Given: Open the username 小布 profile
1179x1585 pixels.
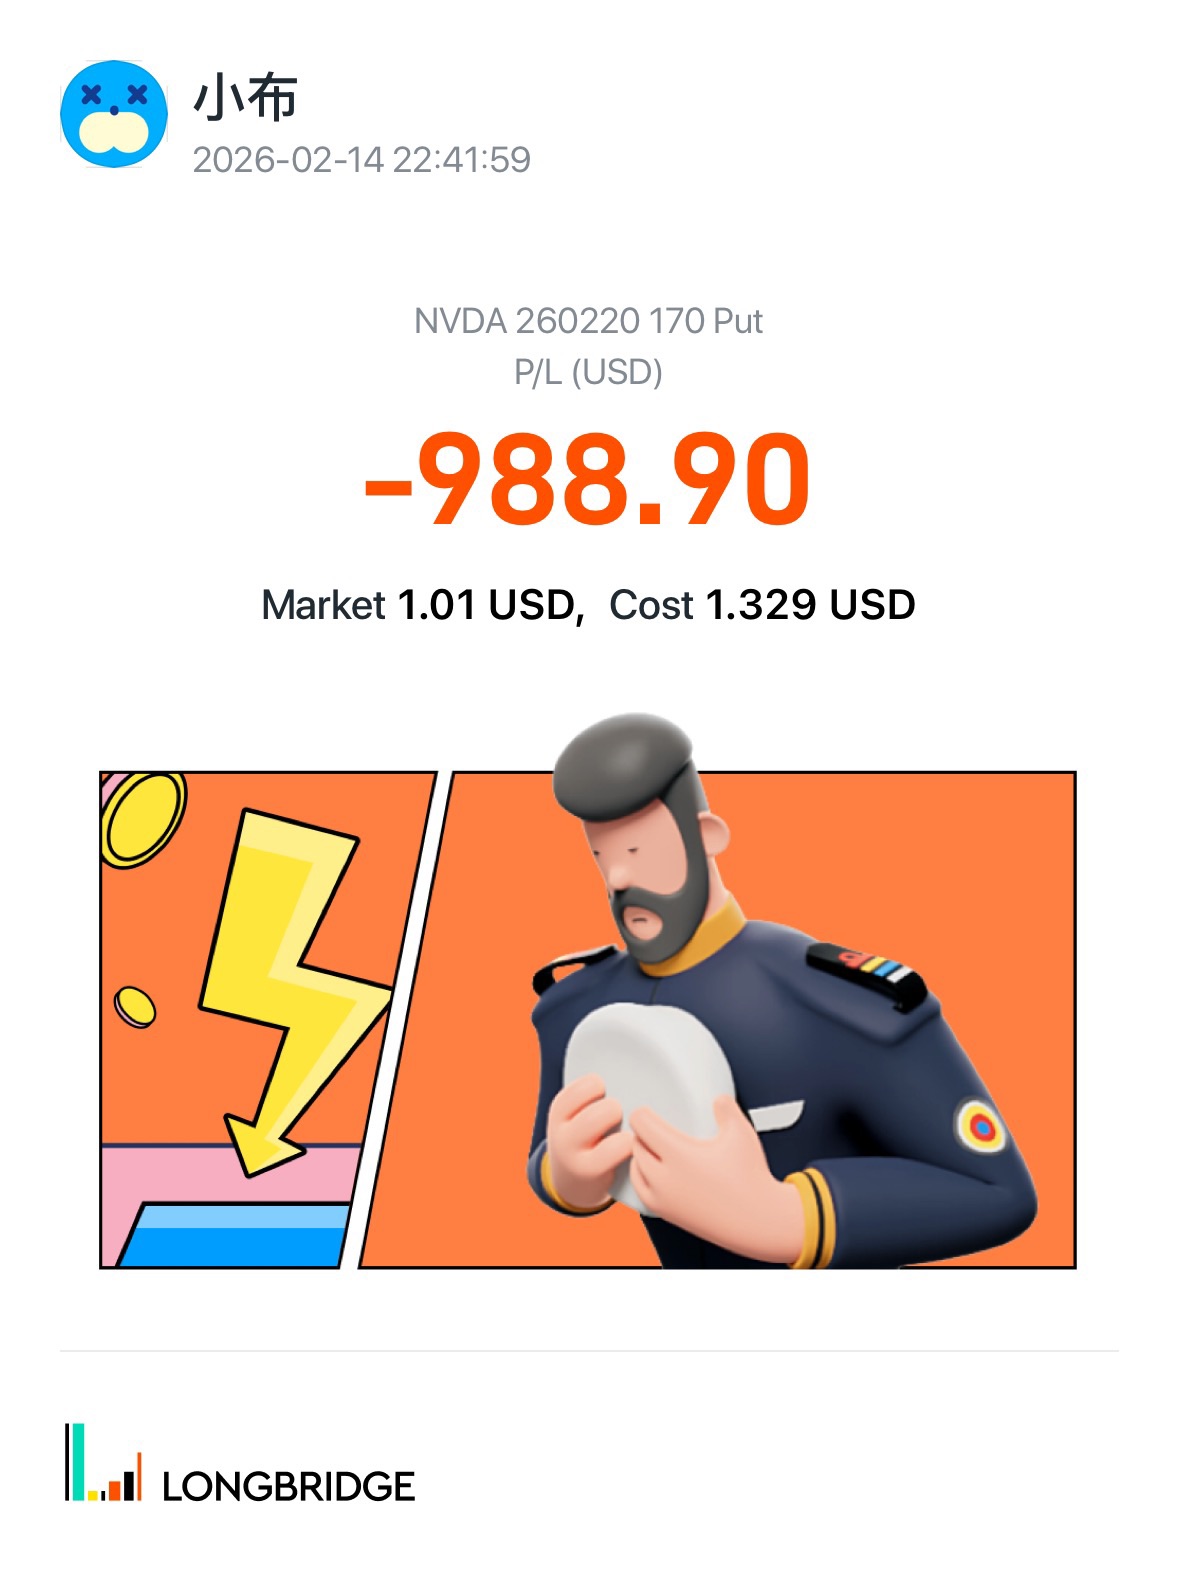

--

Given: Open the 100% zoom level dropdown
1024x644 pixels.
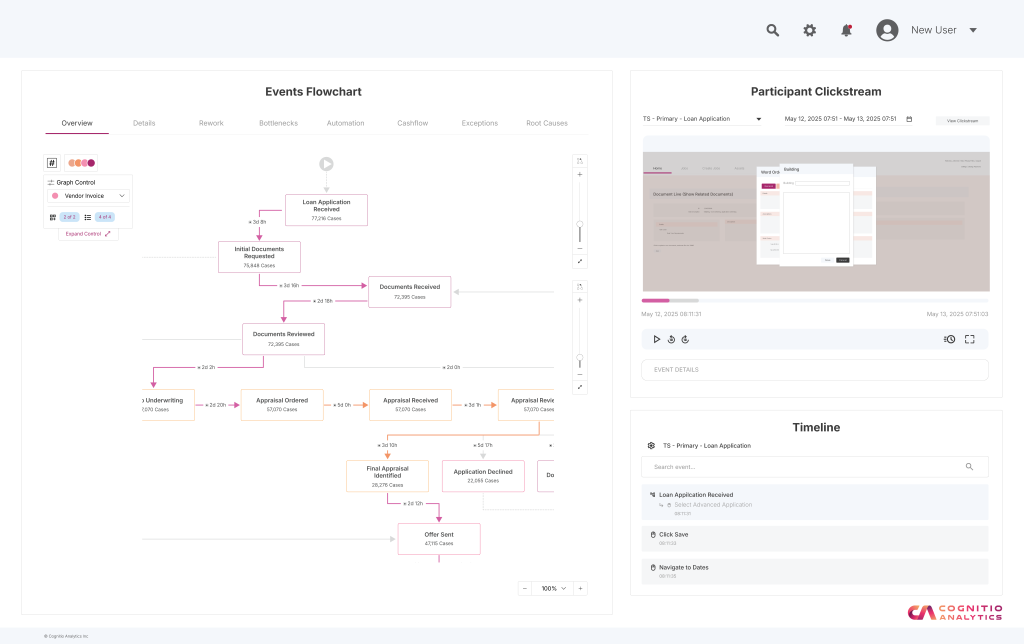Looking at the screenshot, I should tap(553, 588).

[AIM OF THE TASK]: Quote the listing above, but only from the line that shows "Given: Open the username 小布 profile" through the line that shows "1179x1585 pixels.".

[TASK RESULT]:
Given: Open the username 小布 profile
1179x1585 pixels.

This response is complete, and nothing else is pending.